Estudioso do tema, o pesquisador do Ipea (Instituto de Pesquisa Econômica Aplicada) Felix Lopez afirma que existe, de fato, uma distorção nos salários do funcionalismo. “Mas é preciso entender o motivo. Existem aspectos associados à natureza da atividade e à capacidade de pressão.”
Lopez afirma que os auditores da Receita têm capacidade de mobilização e pressão maior que os demais funcionários públicos.
O servidor da Receita tem uma particularidade, porque a área tributária no Brasil e no mundo sempre foi a primeira a se profissionalizar. E os salários têm que ser muito bons. Não adianta pagar um salário baixo, porque isso geraria efeitos perversos.
Felix Lopes, pesquisador do Ipea
Para Lopez, que coordena o Atlas do Estado, um projeto do Ipea que busca mapear a estrutura do funcionalismo público brasileiro, a discrepância de salários entre auditores e docentes ocorre “provavelmente porque o salário do professor universitário está muito defasado”.
O presidente do PROIFES (Federação de Sindicatos de Professores e Professoras de Instituições Federais de Ensino Superior), Nilton Brandão, afirma que falta compreensão de que o investimento em educação é estratégico para o país.
Segundo ele, a diferença salarial entre professores universitários e auditores da Receita chega a ser bem maior. Isso porque, para chegar ao topo da carreira, um professor leva no mínimo 19 anos.
Muitos nem chegam lá. Se for considerar uma média salarial do conjunto de trabalhadores com alguns anos de serviços, seria na faixa de R$ 10 mil.
Para atingir o topo, com salário de R$ 20.530,01, um professor universitário precisa ter doutorado, trabalhar por dedicação exclusiva e, ao longo dos anos, desenvolver atividades e projetos que permitam a progressão na carreira. Ainda assim, a remuneração no topo é inferior à de um auditor fiscal recentemente aprovado em concurso.

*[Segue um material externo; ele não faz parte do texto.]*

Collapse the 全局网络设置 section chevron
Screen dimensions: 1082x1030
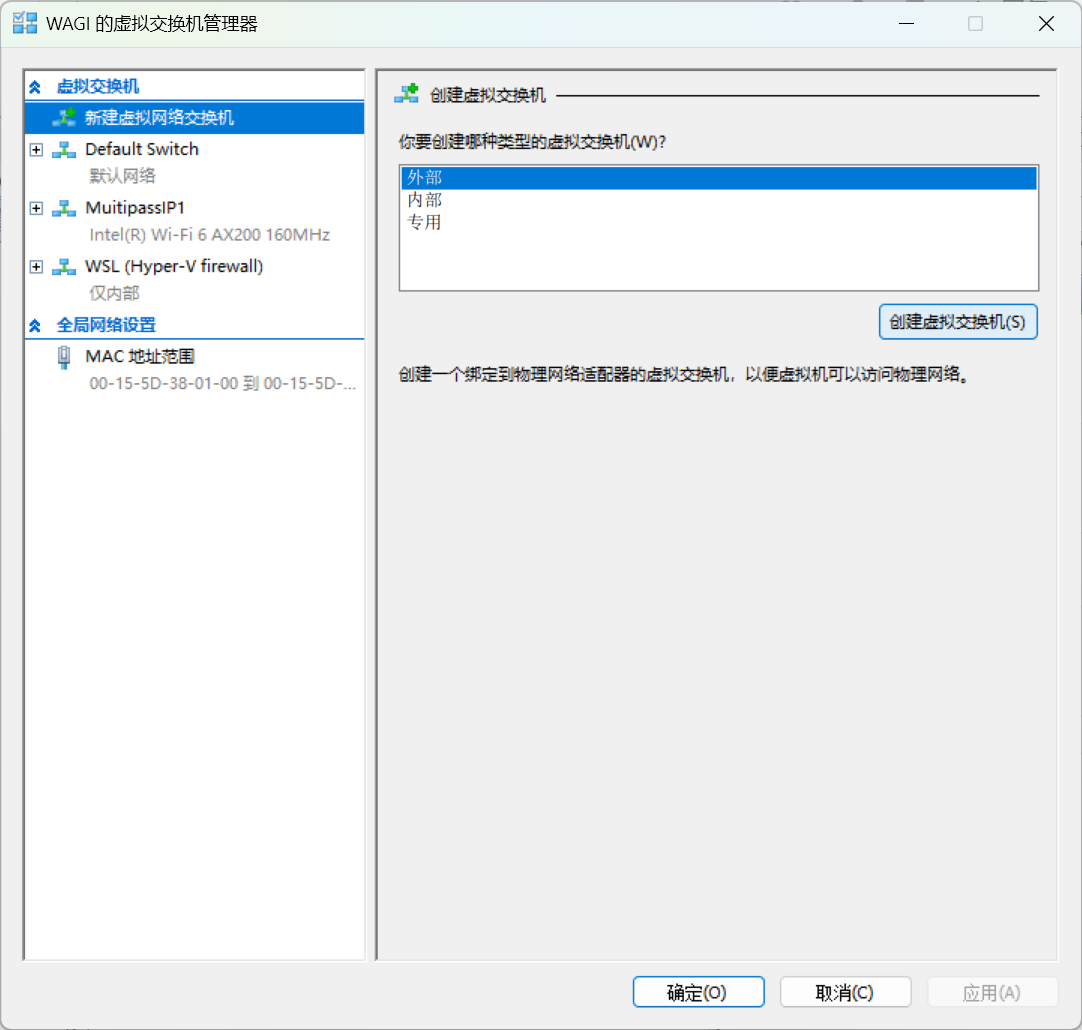pyautogui.click(x=36, y=326)
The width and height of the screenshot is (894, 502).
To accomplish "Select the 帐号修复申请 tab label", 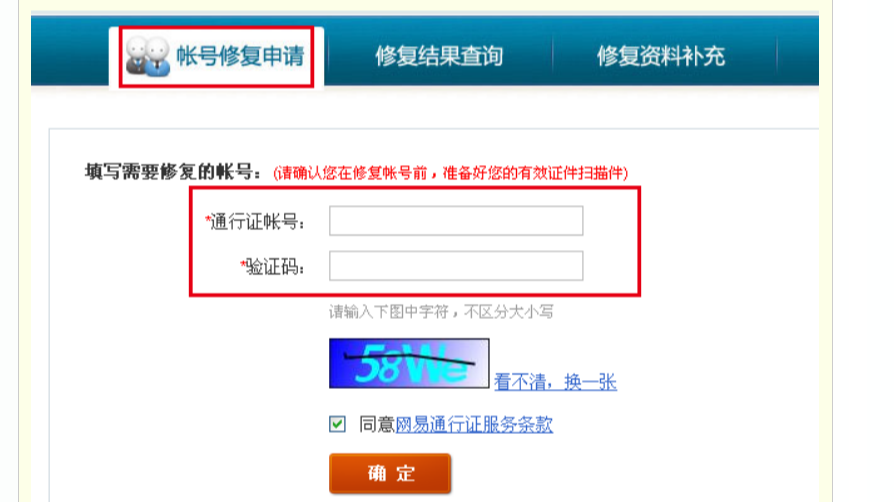I will (241, 56).
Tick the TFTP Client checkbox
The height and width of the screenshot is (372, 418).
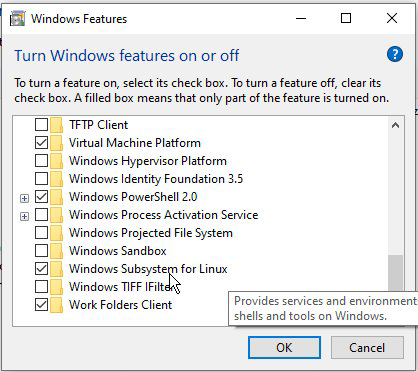pyautogui.click(x=41, y=125)
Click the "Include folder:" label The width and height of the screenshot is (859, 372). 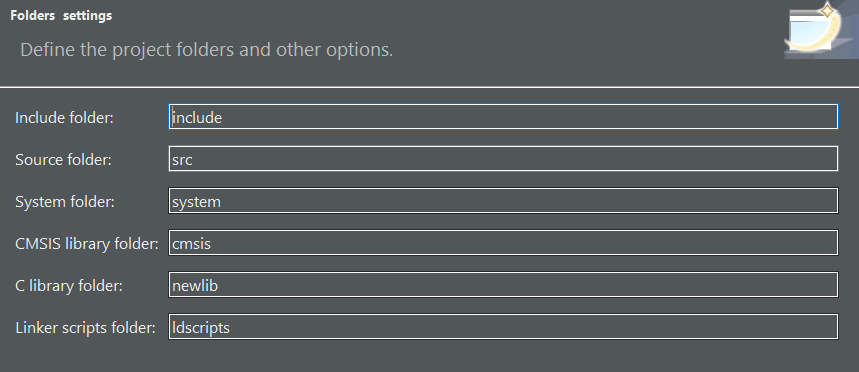tap(64, 118)
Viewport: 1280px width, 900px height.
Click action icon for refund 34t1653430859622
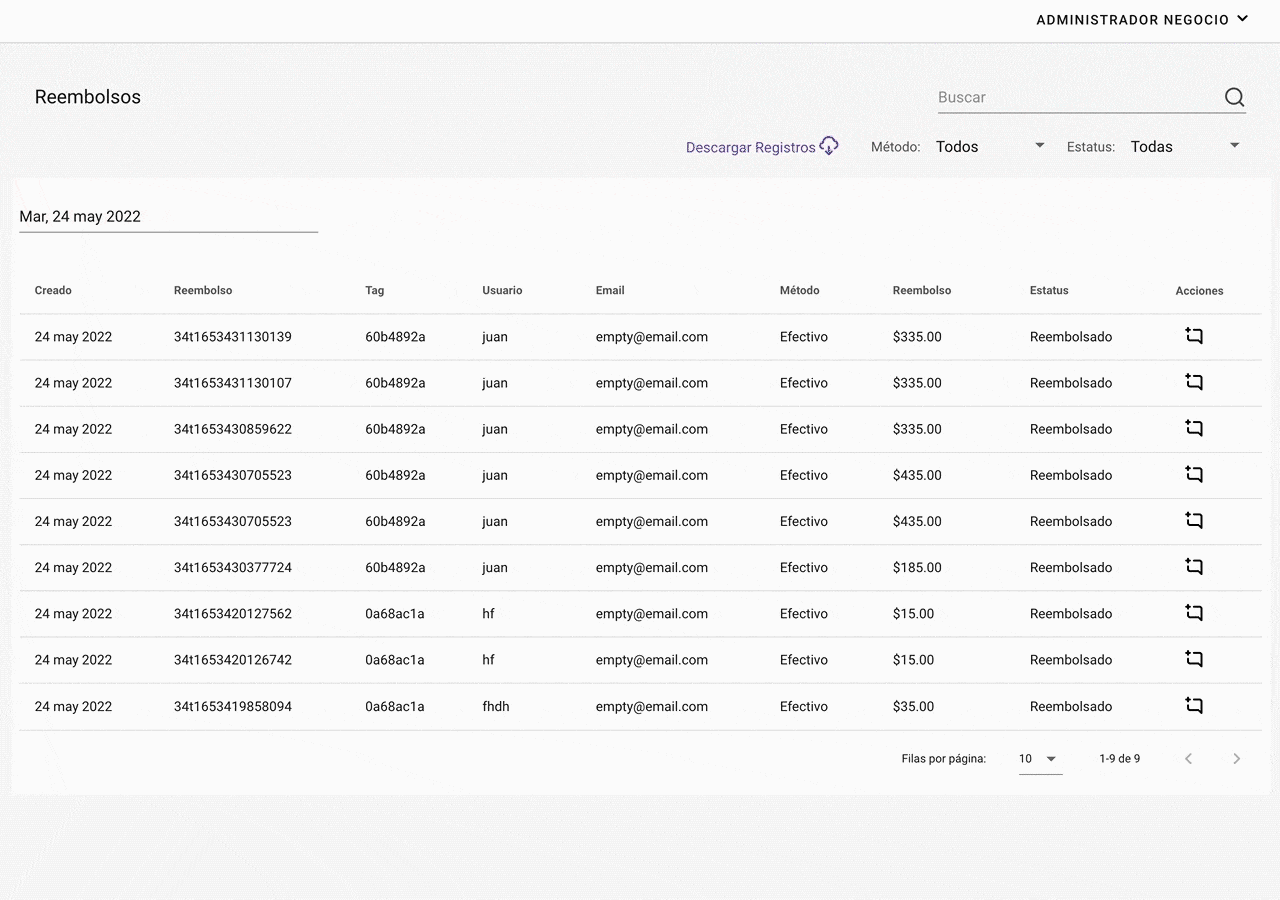point(1194,428)
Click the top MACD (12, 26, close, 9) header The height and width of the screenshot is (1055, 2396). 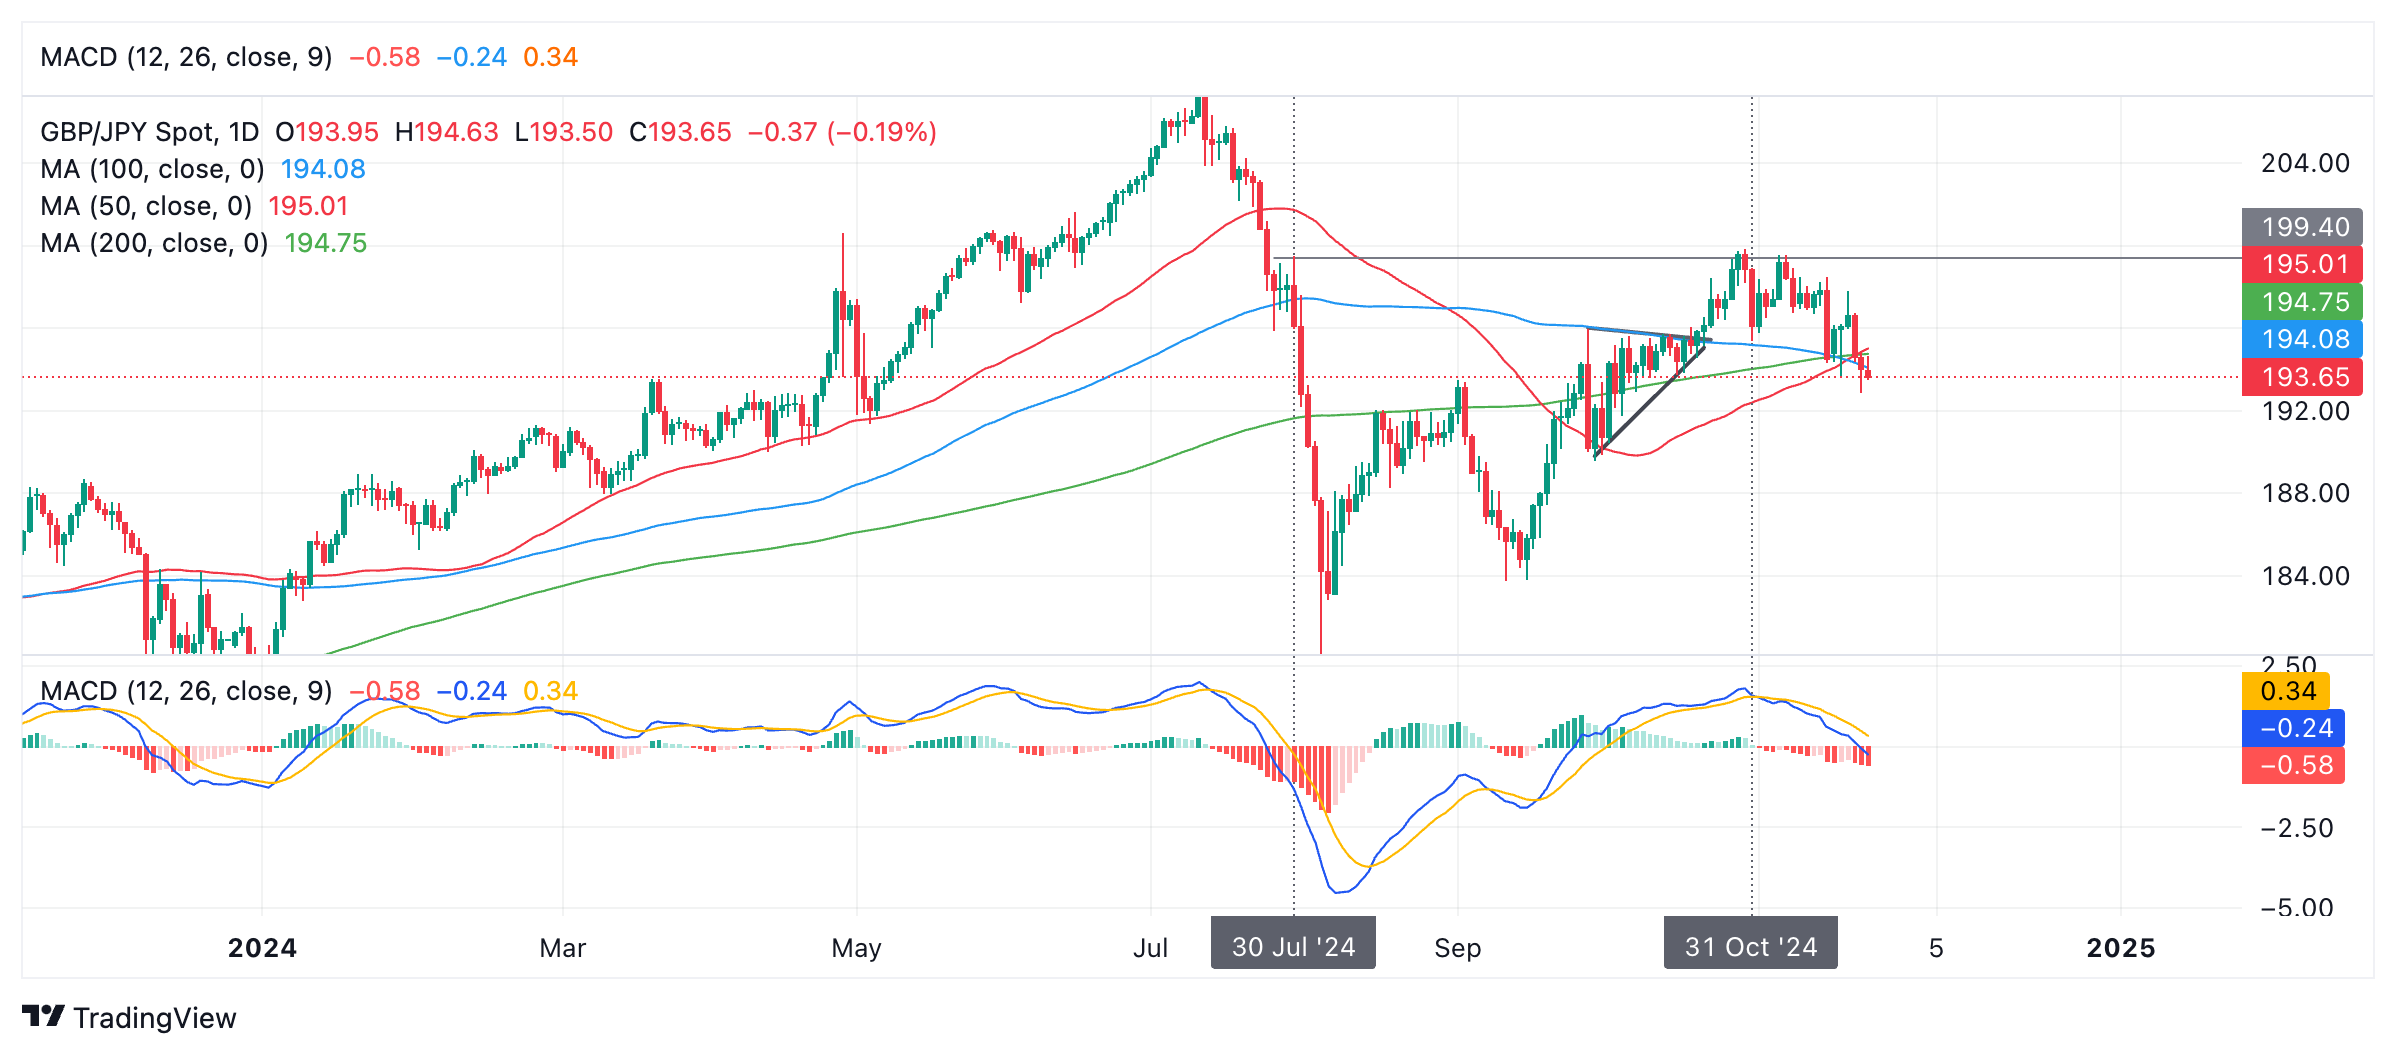[186, 57]
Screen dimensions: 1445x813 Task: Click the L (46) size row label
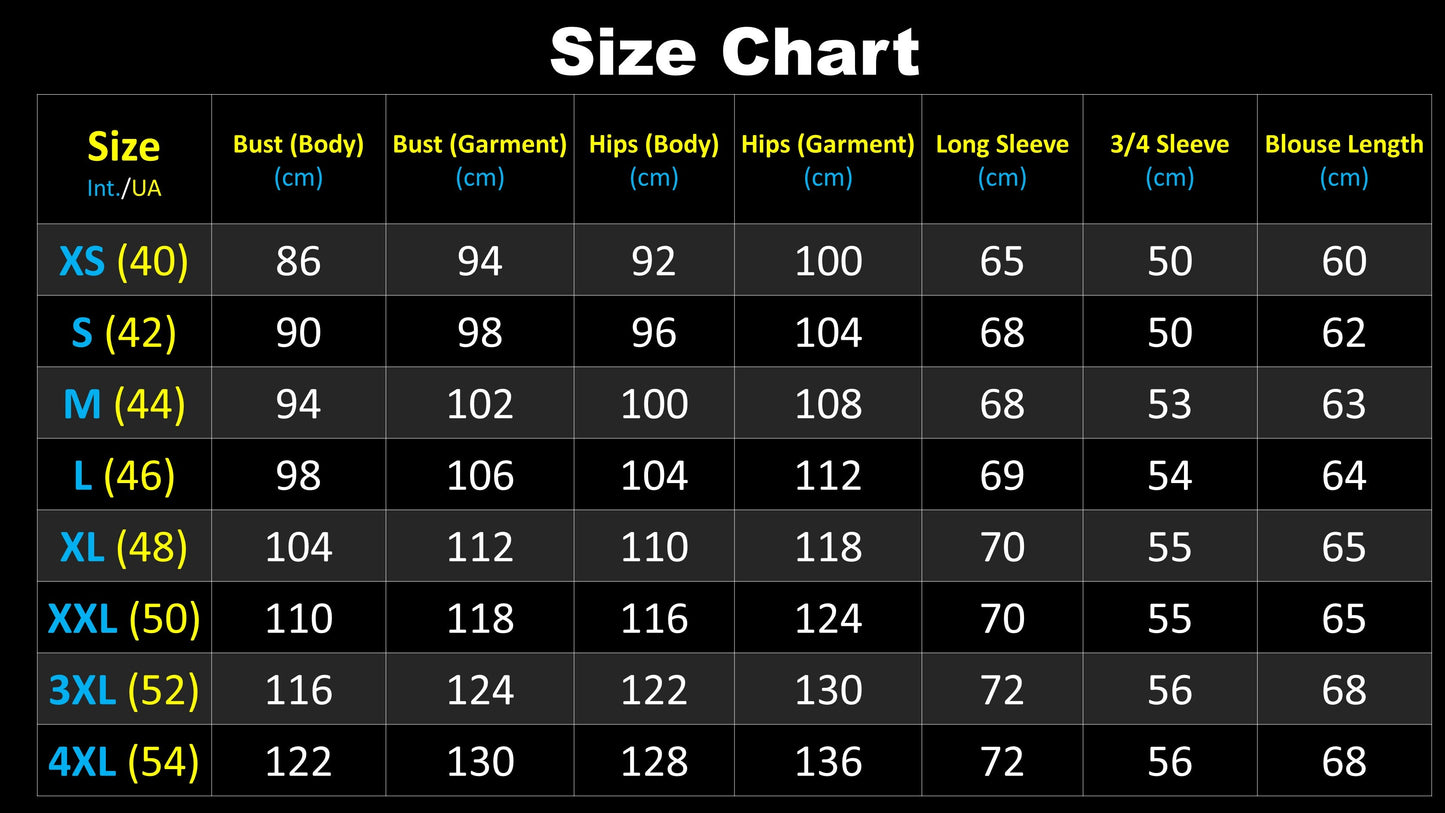(124, 476)
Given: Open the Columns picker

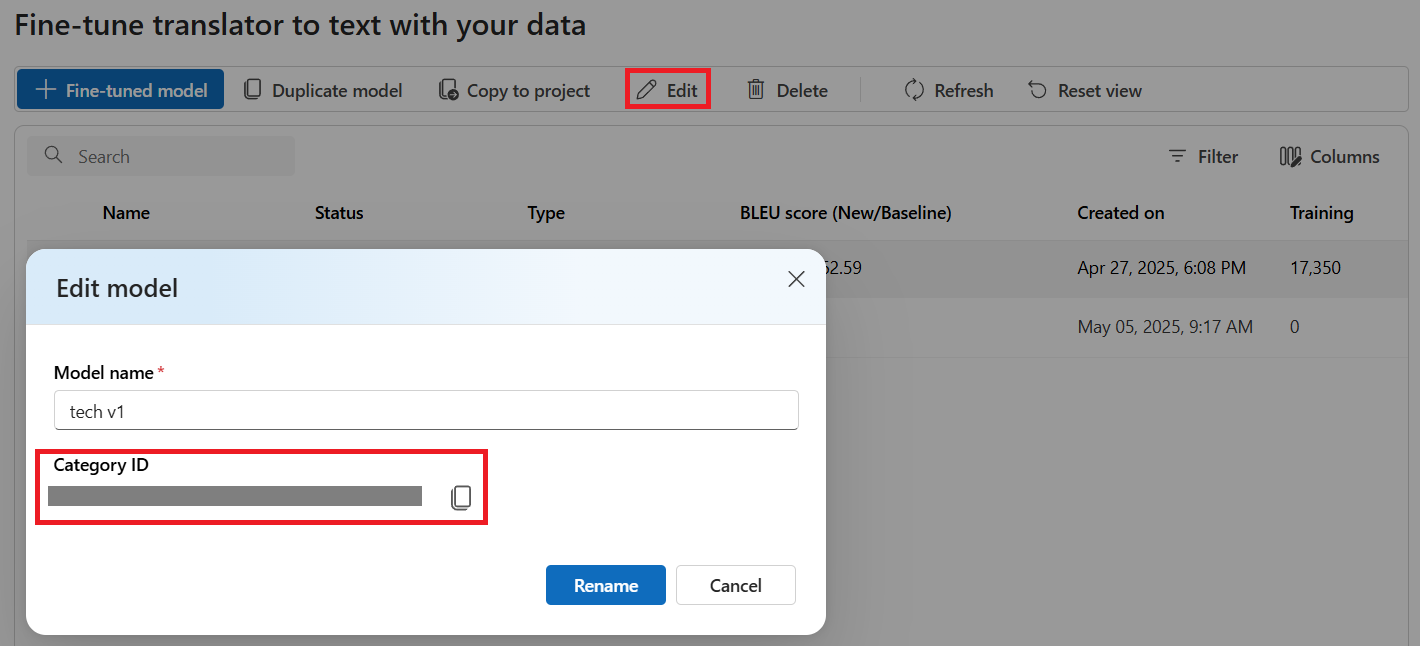Looking at the screenshot, I should [x=1329, y=156].
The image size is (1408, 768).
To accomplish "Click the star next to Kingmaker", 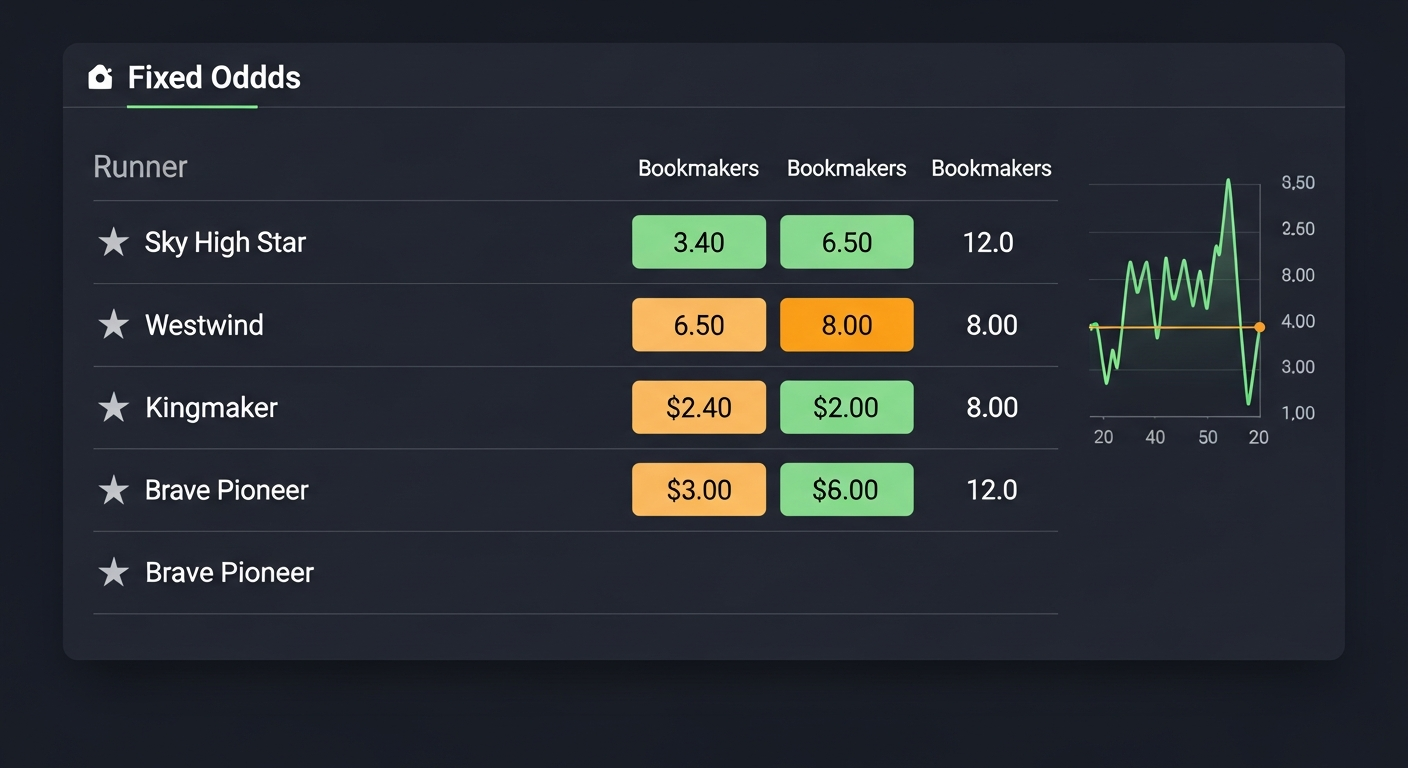I will pyautogui.click(x=114, y=407).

Questionado se haveria uma discrepância salarial entre auditores e professores, o presidente do Sindifisco Nacional (Sindicato dos Auditores Fiscais da Receita Federal), Isac Falcão, defendeu em nota ao UOL que o problema está na baixa remuneração dos servidores universitários.
O enfoque em questão não deveria ser se o auditor fiscal ganha mais do que o professor, mas sim discutir se o salário do professor universitário está baixo ou não.
Isac Falcão, presidente do Sindifisco Nacional
Em dezembro, o presidente Jair Bolsonaro acenou com a possibilidade de elevar os salários da Polícia Federal, da Polícia Rodoviária Federal e dos Agentes Federais de Execução Penal. Profissionais dessas carreiras ajudam a formar a base de apoio político à Bolsonaro, que tenta a reeleição este ano.
Com a tentativa de agradar a base, o presidente disparou a pressão por reajustes em outras categorias. Entre os servidores, a avaliação foi de que não era justo privilegiar um grupo de profissionais.
O resultado foram paralisações, entregas de cargos comissionados, operações padrão e ameaças de greve. Puxando o movimento estão, entre outros, os auditores fiscais da Receita. Os professores também participam do movimento e defendem um ajuste para todas as categorias.